一筆に気持ち込め
滝山寺 御朱印担当の田中さん
岡崎市の田中克彦さん(69)が、2012(平成24)年から同市滝町の滝山寺で御朱印の揮毫を行っている。近年では「御朱印ガール」という言葉が生まれるなど、中高年だけでなく若者にも人気が高まっている御朱印。田中さんは「(書く時には)リズムが大事」と笑顔を見せる。(犬塚誠)
「御朱印」は、元は写経を奉納(納経)した参拝者に対して寺院が授与していたもので、現在では寺社への参拝記念印として集める人も多い。同寺では、本尊である薬師如来と宝物館に安置されている運慶作の聖観音(国の重要文化財)の名前を記した2種類(共に1体300円)を授与しており、田中さんはそれらの揮毫を担当。仏の名前などを筆で書いた後「実宝印」と呼ばれる印や寺の公印を押して仕上げる。
御朱印を書く上で心掛けるのは「内容を知ること」。薬師如来や聖観音がどのような仏であるかや、その成り立ちまで調べた上で一点一画に気持ちを込める。また、同寺に残る鎌倉時代の書家藤原経朝による扁額の書体なども取り入れつつ、ほかにはないものを目指す。

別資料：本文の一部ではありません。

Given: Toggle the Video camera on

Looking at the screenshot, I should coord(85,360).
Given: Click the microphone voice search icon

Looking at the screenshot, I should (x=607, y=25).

田中さんは、12年に行われた山門落慶法要を機に、同寺でのボランティアガイドを開始した。その中で、山田亮盛住職から依頼を受け、御朱印の揮毫を行うようになった。書道経験はなかったが、山田住職から指導を受け、現在では1日に20冊の御朱印帳に筆を走らせることもある。
最近では若い拝観者が増えているという。田中さんは「御朱印を受けてもらうとともに、滝山寺の魅力も知ってもらえれば」と熱く語っている。